Note that this is different to 3.5 External Resources. Sources in Section 3.8 were used as inputs to create the dataset. Sources in Section 3.5 are referred to within the dataset to enrich it. For example, if an archive of paper letters is digitised and the scans are made available as a digital dataset, then the original paper archive would be referenced in 3.8. If the digital scans are linked to Wikidata biographies of the persons discussed, then Wikidata would be included in 3.5 as an External Resource.
Note that this section does not refer to Data Provenance in terms of the chain of previous owners of a dataset.
For each source used, the following information may be filled in:
- Name - the name of the source
- URL - a URL of the source
- Description - a brief description of the source and why it was used. For example, “this archive contained the original paper letters that were digitally scanned to create the letters dataset”
- Creator Name(s) - names of individual creators of the source
- Creator Organisation(s) - names of affiliated organisations or creating organisations
- Year of publication - the year in which the source was published
- Language(s) - the language(s) of the original source
- Temporal scope - the temporal scope of the source
- Geographical scope - the geographical scope of the source
- Notable features - any notable features and known biases and issues with the source
- Datasheet/data-envelope - a link to a datasheet/data-envelope on the source
- Data Selection - how data was selected from the source to be used in the current dataset. For example “all documents of the type ‘letter’ were selected”
3.9 Digitisation
Describe the pipeline used for digitisation. If applicable, describe in what way digitisation presents another layer of selection of the whole of a collection available in a cultural heritage institution; otherwise state that all available items were digitised. If applicable, provide selection criteria and metrics that demonstrate how this additional layer of selection has influenced the transformation of the original collection or dataset into the current dataset.

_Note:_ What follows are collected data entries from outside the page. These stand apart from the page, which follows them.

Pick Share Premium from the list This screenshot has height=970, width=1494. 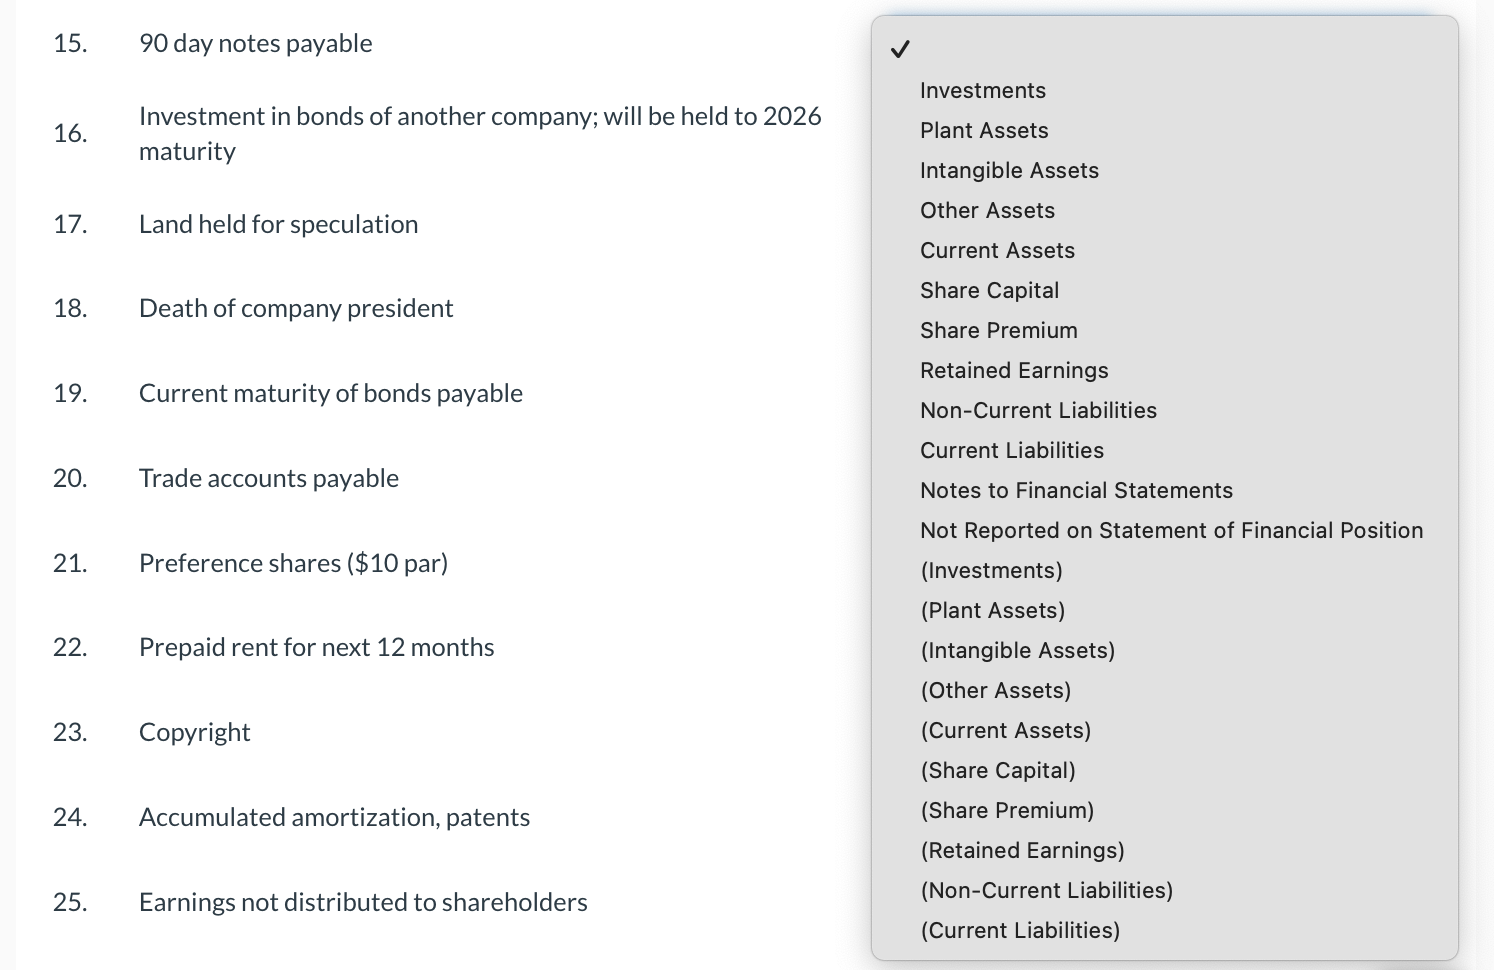(998, 331)
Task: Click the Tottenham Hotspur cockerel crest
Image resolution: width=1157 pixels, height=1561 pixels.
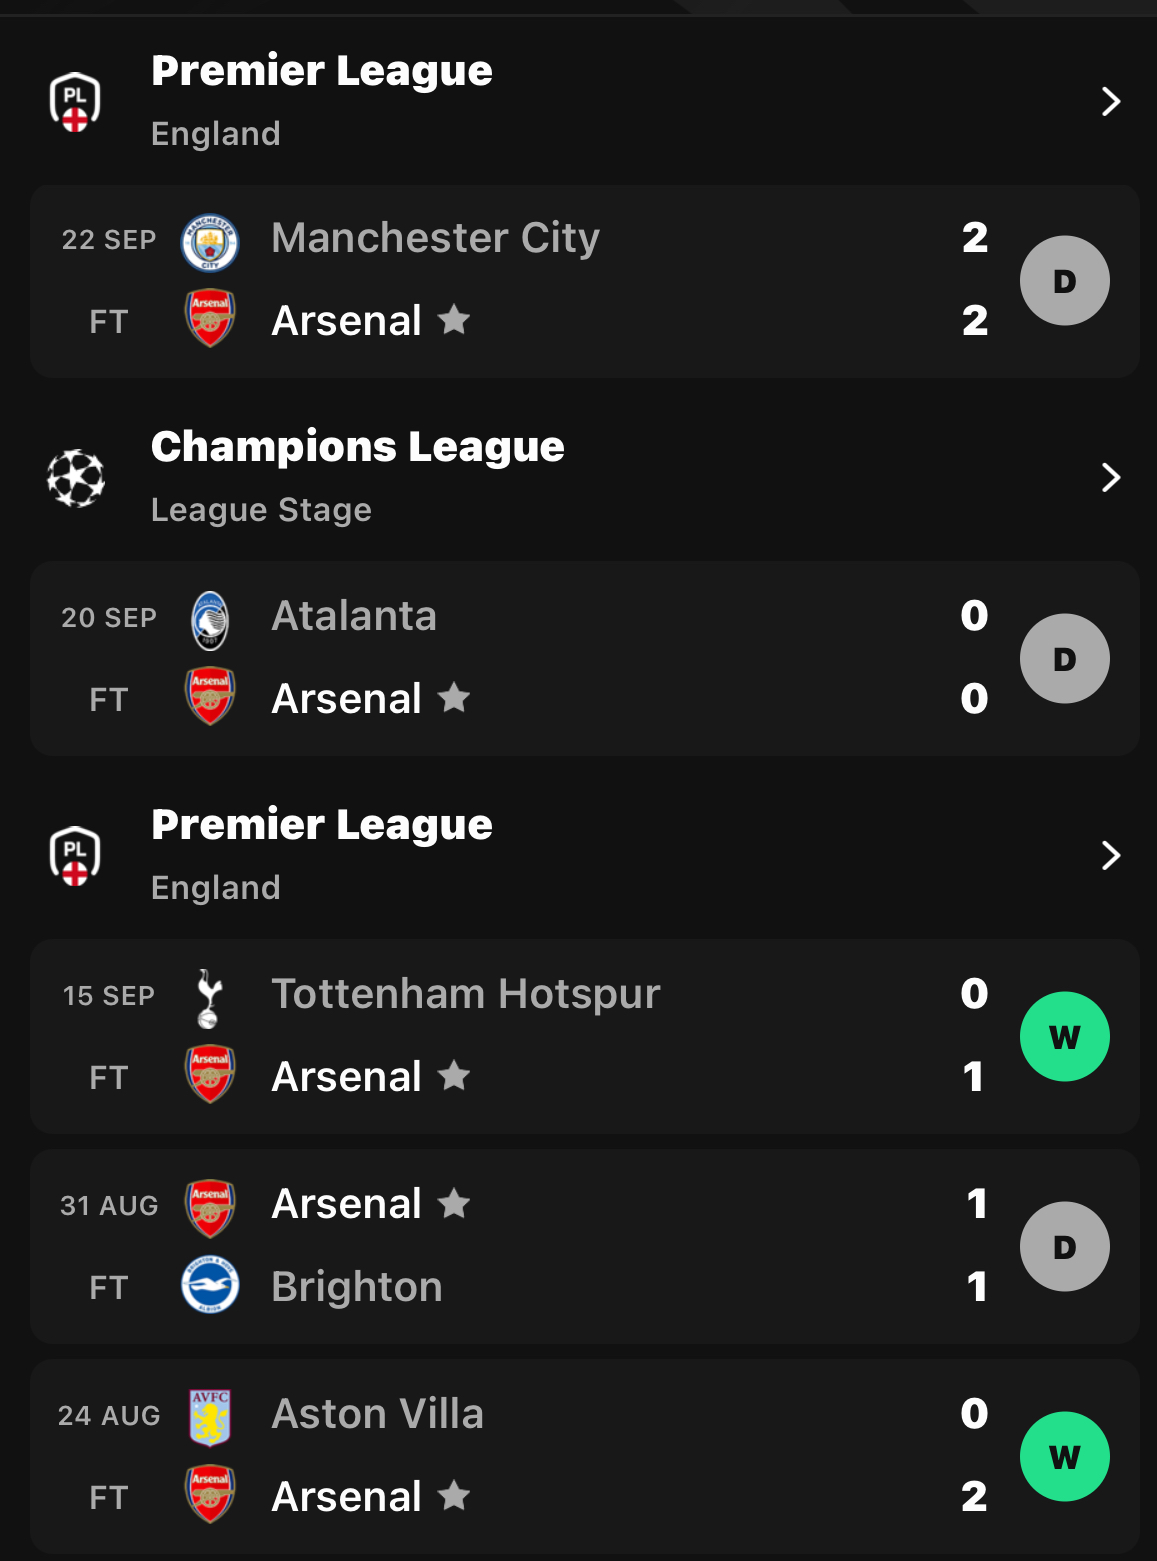Action: click(x=208, y=998)
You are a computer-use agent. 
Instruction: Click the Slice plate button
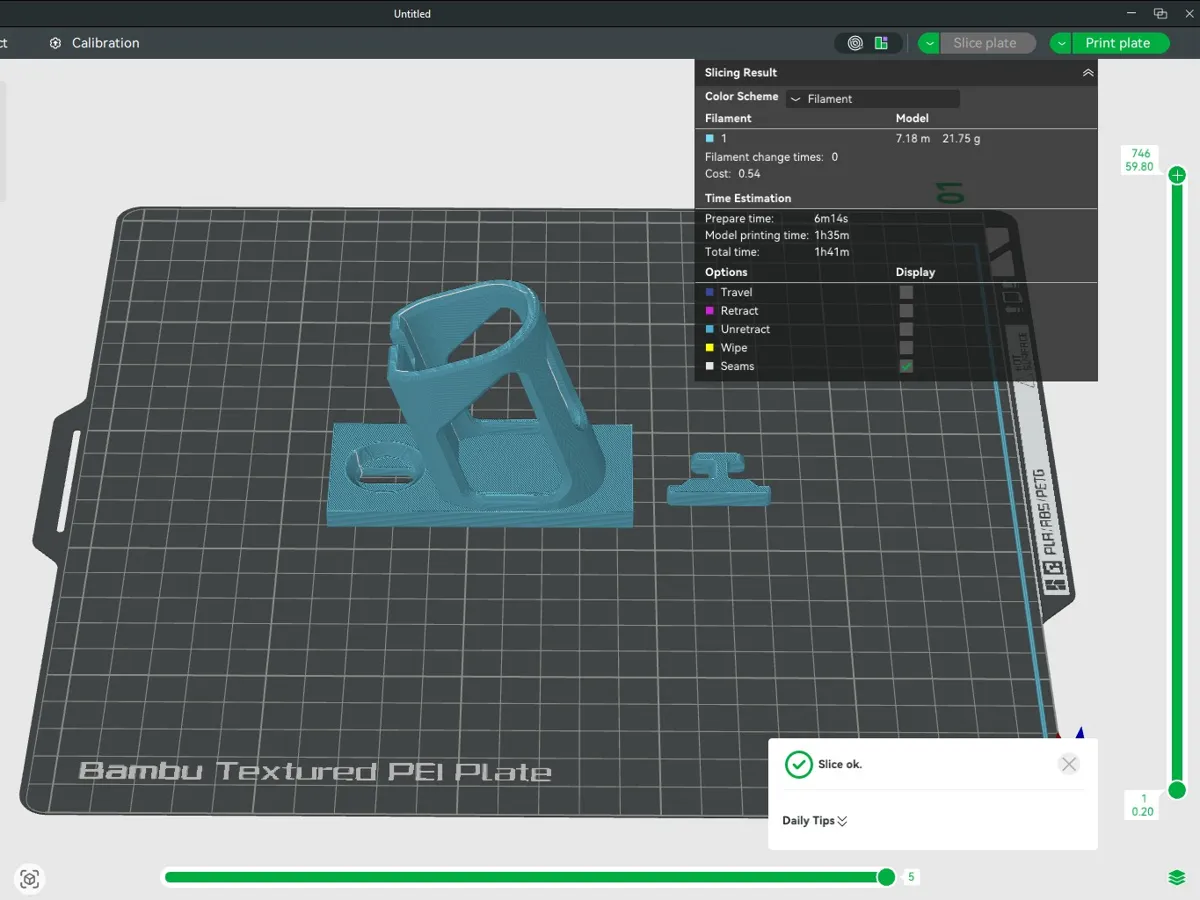tap(985, 43)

Example: All residential registration cards were digitally scanned. Most were scanned with automatic feed. A number of thicker cards were manually scanned. Image optimisation was applied to the scanned images, using a light and dark profile, determined by the pixel values of the scan. As the digital scans were intended to replace the paper originals, many checks were performed on the scans. For details, see the ‘Overbrenging Amsterdamse woningkaarten 1954-1989’ report linked in Section 2.4
3.10 Feedback and Elaboration
Please use this space to provide any feedback on this section and to share any other insights or information you think would be useful
4 Uses
This level describes the uses for which the dataset was designed, what it has been used for and what are suitable uses of the dataset according to the dataset provider. It also lists unsuitable uses.
- Purposes - one or more purposes of the dataset can be selected from a vocabulary. If no relevant purpose is included, you can select ‘Other’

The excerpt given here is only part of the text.